■ **Exercise materials**
◇ ◇ ◇ ◇ ◇ ◇ ◇

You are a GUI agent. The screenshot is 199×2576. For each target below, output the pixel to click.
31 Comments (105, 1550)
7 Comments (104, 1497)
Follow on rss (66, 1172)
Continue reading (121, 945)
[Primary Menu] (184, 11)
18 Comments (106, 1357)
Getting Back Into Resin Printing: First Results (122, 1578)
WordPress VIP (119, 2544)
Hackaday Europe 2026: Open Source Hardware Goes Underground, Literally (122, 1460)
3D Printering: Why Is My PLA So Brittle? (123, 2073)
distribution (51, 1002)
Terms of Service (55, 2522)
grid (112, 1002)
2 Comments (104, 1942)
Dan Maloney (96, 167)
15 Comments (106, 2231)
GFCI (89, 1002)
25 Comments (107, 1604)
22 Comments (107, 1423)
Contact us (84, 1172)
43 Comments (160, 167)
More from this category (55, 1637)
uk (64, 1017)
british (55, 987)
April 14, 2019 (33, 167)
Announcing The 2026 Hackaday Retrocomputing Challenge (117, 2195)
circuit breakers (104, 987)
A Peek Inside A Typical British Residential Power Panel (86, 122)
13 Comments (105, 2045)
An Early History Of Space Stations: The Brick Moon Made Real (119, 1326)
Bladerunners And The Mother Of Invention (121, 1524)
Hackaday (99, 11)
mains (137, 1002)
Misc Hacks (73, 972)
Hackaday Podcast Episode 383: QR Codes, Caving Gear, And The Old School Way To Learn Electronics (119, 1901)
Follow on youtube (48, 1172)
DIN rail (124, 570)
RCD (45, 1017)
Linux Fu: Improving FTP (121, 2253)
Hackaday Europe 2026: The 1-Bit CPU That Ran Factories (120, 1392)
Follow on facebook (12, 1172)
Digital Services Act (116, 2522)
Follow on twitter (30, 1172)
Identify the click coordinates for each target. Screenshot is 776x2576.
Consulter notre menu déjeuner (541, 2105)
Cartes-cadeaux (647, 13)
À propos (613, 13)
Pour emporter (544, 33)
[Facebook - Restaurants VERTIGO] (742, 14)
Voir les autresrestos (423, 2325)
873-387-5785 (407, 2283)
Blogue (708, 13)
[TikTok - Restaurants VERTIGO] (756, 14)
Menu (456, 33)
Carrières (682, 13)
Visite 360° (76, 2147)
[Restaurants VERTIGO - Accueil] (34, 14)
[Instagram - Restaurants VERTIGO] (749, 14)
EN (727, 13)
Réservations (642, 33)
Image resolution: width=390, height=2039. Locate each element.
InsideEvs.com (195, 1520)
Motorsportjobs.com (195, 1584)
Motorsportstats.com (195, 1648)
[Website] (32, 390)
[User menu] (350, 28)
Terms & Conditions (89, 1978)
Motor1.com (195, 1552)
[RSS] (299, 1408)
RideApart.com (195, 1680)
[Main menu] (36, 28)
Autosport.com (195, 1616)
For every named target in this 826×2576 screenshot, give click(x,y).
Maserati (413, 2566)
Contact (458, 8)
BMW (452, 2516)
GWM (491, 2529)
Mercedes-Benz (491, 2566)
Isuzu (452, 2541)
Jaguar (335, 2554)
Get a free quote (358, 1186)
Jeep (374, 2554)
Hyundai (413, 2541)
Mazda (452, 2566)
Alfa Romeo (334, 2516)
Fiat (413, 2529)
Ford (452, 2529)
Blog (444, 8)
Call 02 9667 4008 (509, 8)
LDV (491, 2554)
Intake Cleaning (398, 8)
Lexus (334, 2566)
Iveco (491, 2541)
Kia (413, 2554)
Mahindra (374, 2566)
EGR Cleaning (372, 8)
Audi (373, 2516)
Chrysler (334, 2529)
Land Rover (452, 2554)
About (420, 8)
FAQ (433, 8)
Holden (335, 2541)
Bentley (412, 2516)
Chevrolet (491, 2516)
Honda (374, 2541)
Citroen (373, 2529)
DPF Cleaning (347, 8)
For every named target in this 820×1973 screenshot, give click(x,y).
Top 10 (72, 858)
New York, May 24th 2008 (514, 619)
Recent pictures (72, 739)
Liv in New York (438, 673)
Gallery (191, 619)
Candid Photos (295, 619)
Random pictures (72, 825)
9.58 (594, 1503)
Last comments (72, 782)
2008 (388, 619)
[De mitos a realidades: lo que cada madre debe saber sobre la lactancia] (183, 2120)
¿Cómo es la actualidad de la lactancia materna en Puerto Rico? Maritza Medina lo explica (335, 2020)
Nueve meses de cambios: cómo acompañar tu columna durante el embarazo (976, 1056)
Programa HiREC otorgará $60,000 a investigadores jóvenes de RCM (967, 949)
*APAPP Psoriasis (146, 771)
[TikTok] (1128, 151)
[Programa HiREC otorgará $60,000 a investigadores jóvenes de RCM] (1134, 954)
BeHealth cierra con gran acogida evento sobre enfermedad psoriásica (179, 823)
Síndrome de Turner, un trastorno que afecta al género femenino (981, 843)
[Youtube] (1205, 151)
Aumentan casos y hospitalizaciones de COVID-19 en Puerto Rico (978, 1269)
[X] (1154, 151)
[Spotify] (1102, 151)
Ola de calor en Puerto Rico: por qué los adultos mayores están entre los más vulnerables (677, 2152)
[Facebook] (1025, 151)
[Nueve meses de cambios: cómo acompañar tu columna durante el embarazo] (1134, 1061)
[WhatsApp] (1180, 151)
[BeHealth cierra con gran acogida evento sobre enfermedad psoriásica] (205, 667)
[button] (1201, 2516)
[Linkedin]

◇ ◇ ◇ ◇ ◇ ◇ ◇

■ **Exercise directions**
Would you print exactly and only the lines of the material above that run from the line with "[Youtube] (1205, 151)" through the line with "[Facebook] (1025, 151)", both included?

■ **Output**
[Youtube] (1205, 151)
Aumentan casos y hospitalizaciones de COVID-19 en Puerto Rico (978, 1269)
[X] (1154, 151)
[Spotify] (1102, 151)
Ola de calor en Puerto Rico: por qué los adultos mayores están entre los más vulnerables (677, 2152)
[Facebook] (1025, 151)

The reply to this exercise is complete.